EPA Regulators Gone Wild

Rob Gordon /

Following the revelation that the Environmental Protection Agency plans to garnish wages without a court order to collect non-tax debts (i.e. misused grant funds, unrepaid loans or “fines, penalties or fees assessed by federal agencies”), the EPA has sought to defend its proposed rules.

The agency cites The Debt Collection Improvement Act of 1996 (DCIA) as its authority for these rules and called it proposed rule “noncontroversial.” It is curious that the agency tucked these rules into the Federal Register as everyone was headed out for the July 4th vacation.

In a Politico story, part of defense offered by EPA was that it had to put these rules forward as “the same Treasury guidelines apply to all federal agencies that refer delinquent non-tax debts to Treasury for Collection.” This is not reassuring. If correct, this means we can soon expect similar rules to garnish wages without a court order from other agencies that have the power to fine citizens. Are such rules in the pipeline for the U.S. Fish and Wildlife Service, Occupational Health and Safety Administration, and the Bureau of Land Management?

No matter what the EPA says, it is just wrong for an agency to allege violations, impose fines and then garnish wages without a court order. The whole process is stacked against citizens and ripe for abuse. There are, however, a variety of simple fixes:

 o It could do so by adding due process requirements to the DCIA, crafting procedures that would not be so stilted in favor of the agency.

o More directly, it could simply require that, in the case of fines or penalties, an agency obtain a court order for wage garnishment.

o It could even amend the DCIA to limit garnishment to non-regulatory debts.

There are other possible fixes, but the point is this: This is a problem that Congress should be easily able to analyze and fix in a bipartisan manner.

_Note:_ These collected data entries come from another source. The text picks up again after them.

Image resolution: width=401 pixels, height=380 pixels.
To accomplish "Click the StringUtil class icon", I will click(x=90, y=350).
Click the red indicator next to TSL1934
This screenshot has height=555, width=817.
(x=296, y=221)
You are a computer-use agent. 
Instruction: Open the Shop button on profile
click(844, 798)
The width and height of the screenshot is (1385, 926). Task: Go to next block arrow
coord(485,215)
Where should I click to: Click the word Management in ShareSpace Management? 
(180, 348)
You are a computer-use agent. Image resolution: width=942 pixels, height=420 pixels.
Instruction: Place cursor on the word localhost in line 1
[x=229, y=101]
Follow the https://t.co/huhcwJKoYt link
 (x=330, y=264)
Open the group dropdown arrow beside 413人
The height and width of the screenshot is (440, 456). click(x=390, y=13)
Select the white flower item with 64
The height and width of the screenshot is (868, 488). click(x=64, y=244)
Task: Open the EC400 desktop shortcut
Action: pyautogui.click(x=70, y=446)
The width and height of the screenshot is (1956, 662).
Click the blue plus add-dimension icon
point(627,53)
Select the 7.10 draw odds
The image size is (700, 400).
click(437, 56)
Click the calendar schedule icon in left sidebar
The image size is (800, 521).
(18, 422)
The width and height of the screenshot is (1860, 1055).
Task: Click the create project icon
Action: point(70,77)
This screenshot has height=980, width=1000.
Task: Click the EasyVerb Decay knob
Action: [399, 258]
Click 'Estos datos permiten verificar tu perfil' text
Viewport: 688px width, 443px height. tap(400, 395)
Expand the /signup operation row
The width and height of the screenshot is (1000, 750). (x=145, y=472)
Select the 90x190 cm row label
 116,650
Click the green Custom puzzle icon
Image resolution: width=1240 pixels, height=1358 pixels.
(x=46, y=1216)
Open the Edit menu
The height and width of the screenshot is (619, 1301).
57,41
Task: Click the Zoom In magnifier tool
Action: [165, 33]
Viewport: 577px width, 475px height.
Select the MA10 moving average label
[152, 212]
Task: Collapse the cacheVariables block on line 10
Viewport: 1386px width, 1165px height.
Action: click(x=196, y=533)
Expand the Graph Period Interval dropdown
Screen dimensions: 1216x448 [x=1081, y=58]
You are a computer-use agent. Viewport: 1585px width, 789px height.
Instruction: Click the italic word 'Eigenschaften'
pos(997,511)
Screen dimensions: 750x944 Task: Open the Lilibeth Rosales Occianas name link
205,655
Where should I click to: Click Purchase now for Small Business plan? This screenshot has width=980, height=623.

An EPA spokesperson tried to assuage fears stating that, before wages could be garnished for fines, alleged violators are given prior notice and the opportunity to “review, contest or enter into a payment agreement.”

When one reads regulations’ fine print that opportunity is not so encouraging. Under EPA’s proposed system, the agency gets to unilaterally decide whether there is an oral hearing or whether it will decide the case based on the paper record. If there is an oral hearing, EPA has unbridled discretion to choose where. So, if you are from Alaska for example, the EPA could decide the oral hearing for your alleged violations will be in Washington DC. Tough luck.

Also, according to EPA’s proposed system, when you arrive your hearing official will be someone picked by the very agency that has sought to impose the fine. EPA gets to designate any individual the agency considers “qualified” for that job. Could EPA’s view of “qualified” include the official who imposed the fines in the first place? Who knows? Finally the standards basically put the burden of proving one’s self innocent on the citizen. While most see this as ridiculously stacked, this is the EPA’s notion of“adopting hearing procedures that … provide due process.”

There is no reason to tolerate this behavior. It is regulators gone wild and should be nipped in the bud.